* _ACTIVITY_:
Count every line in the data below where the word "value" appears, then state only that count.
----------
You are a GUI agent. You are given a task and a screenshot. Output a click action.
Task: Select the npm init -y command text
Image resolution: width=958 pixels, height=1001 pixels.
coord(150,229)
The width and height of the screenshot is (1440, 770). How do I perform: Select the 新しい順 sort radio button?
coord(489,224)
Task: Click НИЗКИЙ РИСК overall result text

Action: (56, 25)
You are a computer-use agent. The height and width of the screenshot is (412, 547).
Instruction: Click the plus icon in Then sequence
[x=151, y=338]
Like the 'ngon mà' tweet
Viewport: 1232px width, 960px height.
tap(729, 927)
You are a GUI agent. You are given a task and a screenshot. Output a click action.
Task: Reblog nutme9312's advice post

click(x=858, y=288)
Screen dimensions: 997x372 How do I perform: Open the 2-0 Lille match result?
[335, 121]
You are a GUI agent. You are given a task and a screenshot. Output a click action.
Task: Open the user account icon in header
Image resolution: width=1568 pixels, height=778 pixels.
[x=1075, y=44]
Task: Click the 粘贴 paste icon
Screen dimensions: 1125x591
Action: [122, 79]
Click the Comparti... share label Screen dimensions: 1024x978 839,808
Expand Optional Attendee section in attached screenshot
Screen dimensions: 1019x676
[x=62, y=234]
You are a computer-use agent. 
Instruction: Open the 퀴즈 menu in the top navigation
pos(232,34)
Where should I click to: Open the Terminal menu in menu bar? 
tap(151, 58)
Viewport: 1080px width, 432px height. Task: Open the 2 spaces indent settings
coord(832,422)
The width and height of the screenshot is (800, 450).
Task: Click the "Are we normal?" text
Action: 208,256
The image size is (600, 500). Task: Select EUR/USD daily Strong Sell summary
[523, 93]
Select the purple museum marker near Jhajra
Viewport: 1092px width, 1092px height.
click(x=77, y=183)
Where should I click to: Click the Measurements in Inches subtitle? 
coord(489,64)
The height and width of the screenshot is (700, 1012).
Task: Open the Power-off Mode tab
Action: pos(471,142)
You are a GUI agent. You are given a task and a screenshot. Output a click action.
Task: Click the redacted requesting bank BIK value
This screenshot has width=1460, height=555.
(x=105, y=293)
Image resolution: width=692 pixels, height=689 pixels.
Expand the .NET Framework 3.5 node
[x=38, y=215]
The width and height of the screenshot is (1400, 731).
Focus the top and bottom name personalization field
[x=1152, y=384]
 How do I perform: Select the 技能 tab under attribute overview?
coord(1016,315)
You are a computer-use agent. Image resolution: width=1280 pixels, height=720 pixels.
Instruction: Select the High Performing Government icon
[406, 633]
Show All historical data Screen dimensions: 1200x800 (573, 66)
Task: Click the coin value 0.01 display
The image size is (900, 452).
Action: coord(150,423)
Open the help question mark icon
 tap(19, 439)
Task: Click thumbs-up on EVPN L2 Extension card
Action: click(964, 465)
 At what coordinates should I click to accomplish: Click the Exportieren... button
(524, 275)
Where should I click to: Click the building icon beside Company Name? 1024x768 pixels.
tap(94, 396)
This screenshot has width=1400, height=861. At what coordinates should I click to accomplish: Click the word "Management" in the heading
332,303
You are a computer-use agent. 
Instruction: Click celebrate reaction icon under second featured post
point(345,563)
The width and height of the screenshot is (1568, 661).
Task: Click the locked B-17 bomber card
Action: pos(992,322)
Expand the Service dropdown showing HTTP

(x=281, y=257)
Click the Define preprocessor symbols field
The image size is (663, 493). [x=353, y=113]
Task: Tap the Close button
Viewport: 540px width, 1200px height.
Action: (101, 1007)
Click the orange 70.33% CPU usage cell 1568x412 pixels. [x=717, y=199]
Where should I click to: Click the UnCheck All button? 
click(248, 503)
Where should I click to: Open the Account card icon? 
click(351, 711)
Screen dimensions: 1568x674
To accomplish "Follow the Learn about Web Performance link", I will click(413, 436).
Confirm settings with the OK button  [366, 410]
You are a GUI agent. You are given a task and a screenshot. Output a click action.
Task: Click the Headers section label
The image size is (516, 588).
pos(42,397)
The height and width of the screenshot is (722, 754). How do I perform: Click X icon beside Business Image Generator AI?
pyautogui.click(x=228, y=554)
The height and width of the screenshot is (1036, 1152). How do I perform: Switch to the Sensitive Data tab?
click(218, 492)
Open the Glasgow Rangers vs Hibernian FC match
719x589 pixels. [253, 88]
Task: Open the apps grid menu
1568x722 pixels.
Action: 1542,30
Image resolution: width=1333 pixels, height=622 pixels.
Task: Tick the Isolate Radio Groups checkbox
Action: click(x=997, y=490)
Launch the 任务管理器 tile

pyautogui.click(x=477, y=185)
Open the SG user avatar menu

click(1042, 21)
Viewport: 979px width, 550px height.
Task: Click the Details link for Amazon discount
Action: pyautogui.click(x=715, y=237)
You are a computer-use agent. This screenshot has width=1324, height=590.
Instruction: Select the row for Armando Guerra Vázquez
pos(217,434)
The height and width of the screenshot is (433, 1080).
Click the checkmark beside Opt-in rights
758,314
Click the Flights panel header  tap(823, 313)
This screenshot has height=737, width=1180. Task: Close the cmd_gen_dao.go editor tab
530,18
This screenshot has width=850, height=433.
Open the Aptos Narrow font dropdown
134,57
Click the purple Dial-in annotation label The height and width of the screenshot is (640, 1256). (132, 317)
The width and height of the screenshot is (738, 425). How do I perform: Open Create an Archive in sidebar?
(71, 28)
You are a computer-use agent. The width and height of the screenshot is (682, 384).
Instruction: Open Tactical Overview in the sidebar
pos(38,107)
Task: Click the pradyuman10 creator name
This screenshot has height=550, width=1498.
----------
* _WRITTEN SOLUTION_:
2